Silence is a refuge that restores and rejuvenates.  Silence helps us sort priorities, tutors us in the skill of deep listening, and gives us a place from which to live.  Silence is the path back to the authentic self.

Get quiet and you will find you.

If you’ve got the TV on all the time, or you’re on the phone chatting, or you’re banging around in the kitchen, the music turned on, hanging out with the girlfriends kivetching, there’s no space to think.  It’s an old distracting habit you need to lose.

The idea is not to sedate yourself, but to allow the feelings to surface.

My friend Anne disappears each day into her “oratory”.  A little room she built off the back of her house where she goes to be alone.  She writes, listens to music, journals, meditates, and basically enjoys the sound of her own breath.

Walt is a firm believer in alone time.  Each morning he rises at 4:30 am.  He reads for half an hour in the predawn light, journals, plans his day, and meditates, all before I ever get up. I know.  He’s sick.

Julia Cameron, author of The Artist’s Way, suggests clearing the psychic junk from your head each day by writing three pages of thoughts.  Incomplete sentences, random notions, gripes, and observations.  Morning pages help me sort out the feelings I tend to suppress.

My friend Jules got to know herself, faced down her biggest inner demons, by doing a 10-day Vipassana meditation.  10 days of silence.  Of sitting on a cushion connecting with her breath.  She claims it absolutely opened her up. Changed the course of her life.

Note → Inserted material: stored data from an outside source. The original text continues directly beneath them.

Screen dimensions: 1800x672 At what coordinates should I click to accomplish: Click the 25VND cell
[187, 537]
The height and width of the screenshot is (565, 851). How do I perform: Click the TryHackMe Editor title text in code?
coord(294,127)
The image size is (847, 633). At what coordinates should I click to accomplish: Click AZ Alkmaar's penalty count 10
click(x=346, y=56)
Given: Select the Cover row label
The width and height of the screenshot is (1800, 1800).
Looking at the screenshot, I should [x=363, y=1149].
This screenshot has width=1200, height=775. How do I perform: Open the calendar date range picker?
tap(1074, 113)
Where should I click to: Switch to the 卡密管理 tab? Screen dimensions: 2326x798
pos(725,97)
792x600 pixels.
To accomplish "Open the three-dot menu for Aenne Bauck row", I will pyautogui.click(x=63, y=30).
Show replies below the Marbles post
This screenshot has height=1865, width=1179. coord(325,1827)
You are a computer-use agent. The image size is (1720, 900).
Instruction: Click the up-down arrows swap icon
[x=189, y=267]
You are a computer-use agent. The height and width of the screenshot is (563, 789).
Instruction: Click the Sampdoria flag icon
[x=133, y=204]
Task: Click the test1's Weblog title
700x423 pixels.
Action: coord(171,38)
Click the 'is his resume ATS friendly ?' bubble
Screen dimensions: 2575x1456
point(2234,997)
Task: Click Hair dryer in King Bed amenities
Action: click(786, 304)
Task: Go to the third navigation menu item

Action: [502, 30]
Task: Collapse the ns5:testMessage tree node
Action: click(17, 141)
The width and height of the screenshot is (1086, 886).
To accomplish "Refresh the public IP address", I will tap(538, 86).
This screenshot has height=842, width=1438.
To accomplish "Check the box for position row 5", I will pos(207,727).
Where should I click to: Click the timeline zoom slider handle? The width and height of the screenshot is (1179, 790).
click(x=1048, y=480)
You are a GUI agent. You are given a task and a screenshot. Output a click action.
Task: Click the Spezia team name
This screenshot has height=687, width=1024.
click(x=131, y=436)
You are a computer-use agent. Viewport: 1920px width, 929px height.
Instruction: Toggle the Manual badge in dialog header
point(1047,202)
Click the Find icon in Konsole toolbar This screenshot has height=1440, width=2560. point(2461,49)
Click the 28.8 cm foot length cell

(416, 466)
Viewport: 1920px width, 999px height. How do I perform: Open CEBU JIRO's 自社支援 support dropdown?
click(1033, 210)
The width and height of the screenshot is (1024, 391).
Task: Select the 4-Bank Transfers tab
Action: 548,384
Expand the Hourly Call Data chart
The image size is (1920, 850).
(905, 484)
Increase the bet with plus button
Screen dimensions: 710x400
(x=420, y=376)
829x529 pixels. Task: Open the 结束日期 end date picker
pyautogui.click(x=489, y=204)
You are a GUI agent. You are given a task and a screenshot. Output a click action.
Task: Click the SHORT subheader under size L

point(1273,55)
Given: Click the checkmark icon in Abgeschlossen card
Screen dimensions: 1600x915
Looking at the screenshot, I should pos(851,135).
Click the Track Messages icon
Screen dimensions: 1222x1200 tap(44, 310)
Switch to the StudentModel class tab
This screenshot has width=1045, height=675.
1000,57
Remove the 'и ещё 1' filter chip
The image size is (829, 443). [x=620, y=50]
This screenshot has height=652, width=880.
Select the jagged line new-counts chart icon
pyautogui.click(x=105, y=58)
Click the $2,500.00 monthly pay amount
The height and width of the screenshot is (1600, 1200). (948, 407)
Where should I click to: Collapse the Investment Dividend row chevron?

That’s why I’m going to do this in 2013.

So get quiet.

  1. Meditate for 10 minutes a day
  2. Write morning pages
  3. Shut off electronics for half a day
  4. Close the bathroom door and take a long,hot bath
  5. Sit and stare out a window
  6. Be alone
  7. Go on a silent retreat
  8. Do a 3-day, or a 4-day Vipassana meditation

Don’t you think it’s high time, My Pretty, to hear what it is you feel and want?